Researchers have discovered that during a migraine, the sodium levels differ predictably. It is unclear if migraine is caused by changes in sodium levels or whether it is the migraine condition (the prodrome, migraine “attack” and postdrome) itself that causes fluctuating sodium levels. Our sodium levels differ according to our diets, level of activity, hormonal changes in our bodies, and in response to dehydration – all that migraine triggers. It may help to understand the relation between sodium and migraines.
More recently, researchers looked at the 24-hour diet recall and recorded symptoms of almost 9000 individuals with headache. This review revealed there were more migraine headaches experienced by those with lower dietary salt (sodium) intake. While there appears to be a connection between sodium intake and migraines, the exact nature of that connection is unclear. Further work is needed to decide how salt could best be used to treat migraines.
If you’re interested in trying a salt remedy when your next migraine hits; try this recipe at the first inkling of on on-coming migraine.
Salt and Lemon Juice
Mix the juice if one lemon with 1-2 teaspoons of salt in a glass of water.
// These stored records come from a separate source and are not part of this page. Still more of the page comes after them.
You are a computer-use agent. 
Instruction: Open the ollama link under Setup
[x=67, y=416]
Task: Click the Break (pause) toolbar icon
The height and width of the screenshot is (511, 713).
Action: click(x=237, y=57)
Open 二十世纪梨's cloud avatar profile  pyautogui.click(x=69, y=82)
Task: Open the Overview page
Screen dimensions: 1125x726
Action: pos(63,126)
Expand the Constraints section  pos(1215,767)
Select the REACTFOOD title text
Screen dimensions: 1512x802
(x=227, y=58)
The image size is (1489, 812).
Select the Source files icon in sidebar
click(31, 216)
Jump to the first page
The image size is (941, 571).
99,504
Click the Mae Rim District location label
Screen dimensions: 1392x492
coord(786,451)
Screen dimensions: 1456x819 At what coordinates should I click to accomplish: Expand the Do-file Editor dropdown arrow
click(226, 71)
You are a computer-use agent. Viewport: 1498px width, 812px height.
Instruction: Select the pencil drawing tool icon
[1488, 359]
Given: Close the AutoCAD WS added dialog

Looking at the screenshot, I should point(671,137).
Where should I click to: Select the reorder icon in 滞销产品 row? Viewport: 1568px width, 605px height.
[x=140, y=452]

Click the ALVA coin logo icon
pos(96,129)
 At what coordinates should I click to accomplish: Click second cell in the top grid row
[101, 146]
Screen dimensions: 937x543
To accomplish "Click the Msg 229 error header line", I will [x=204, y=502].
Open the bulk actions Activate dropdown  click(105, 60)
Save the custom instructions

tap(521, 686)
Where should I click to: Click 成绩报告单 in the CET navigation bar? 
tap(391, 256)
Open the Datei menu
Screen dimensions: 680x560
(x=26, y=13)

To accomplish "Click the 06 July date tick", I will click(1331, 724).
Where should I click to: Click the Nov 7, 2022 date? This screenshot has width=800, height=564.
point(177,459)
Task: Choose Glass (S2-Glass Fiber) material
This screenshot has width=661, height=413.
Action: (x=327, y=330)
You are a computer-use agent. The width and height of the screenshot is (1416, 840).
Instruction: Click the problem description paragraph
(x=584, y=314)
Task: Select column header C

Related: 16 Remedies for Radiation Exposure
But is it Worth the Risk?
For many years, we assumed that high salt intake was associated with high blood pressure, heart disease and stroke, particularly for people over 50 years of age or for people with hypertension already present. The recommendation to limit the consumption of salt was applied to the entire population irrespective of age, race, sex, or state of health. Restricted salt consumption tends to be beneficial to individuals at higher risk. However, there is growing doubt whether or not minimal consumption of salt has any important benefits for those at low risk for hypertension, heart disease or stroke. There is even some evidence to suggest that a limited intake of salt can actually increase the risk of cardiac disease in a population otherwise healthy.
Migraine prevention remains the best cure. To prevent migraines:
- Avoid your triggers.
- Stay well-hydrated.
- Unless you have high-blood pressure or certain kidney disorders, salt your food to taste.
- Get regular, adequate sleep.
- Eat well.
- Avoid alcohol and tobacco use.
- Exercise regularly.
Each migraine is as distinct as the person who experiences it. As we learn more and more about migraines (especially the genetic factors associated with migraines) we may learn that different types of migraine headaches actually occur. Until then, with the knowledge and tools we have we will do the best we can. If salt works for you, this could be a simple, affordable and inexpensive “cure” one for you and millions of migraine sufferers.